I have a AWS Glue job that was slightly modified, only the read was changed, the job runs fine however the datatypes on my columns have changed. Where I previously had BigInt, I now just have Ints. This is causing an EMR Job dependent on these files to error out due to the schema mismatch. I'm not sure what would cause this issue since the mapping did not change, so if anyone has insight that would be great here is the old & new code:
///OLD
val inputsourceDF = spark.read.format("json").load(inputFilePath)
val inputsource = DynamicFrame(inputsourceDF, glueContext)
///NEW
val inputsource = glueContext.getSourceWithFormat(connectionType = "s3", options = JsonOptions(Map("paths" -> Set(inputFilePath))), format = "json", transformationContext = "inputsource").getDynamicFrame()

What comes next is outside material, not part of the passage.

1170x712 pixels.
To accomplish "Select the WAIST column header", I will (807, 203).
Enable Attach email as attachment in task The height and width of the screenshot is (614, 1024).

///WRITE which did not change
val inputsink = glueContext.getSinkWithFormat(connectionType = "s3", options = JsonOptions(s"""{"path": "$inputOutputFilePath"}"""), transformationContext = "inputdatasink", format = "parquet").writeDynamicFrame(inputdropnullfields.coalesce(inputPartitionCount))
And these are the tables created when crawling the files after the glue job
CREATE EXTERNAL TABLE `input_new`(`id` int)
CREATE EXTERNAL TABLE `input_old`(`id` bigint)
We added this change so that we could utilize Bookmarks, any help would be appreciated.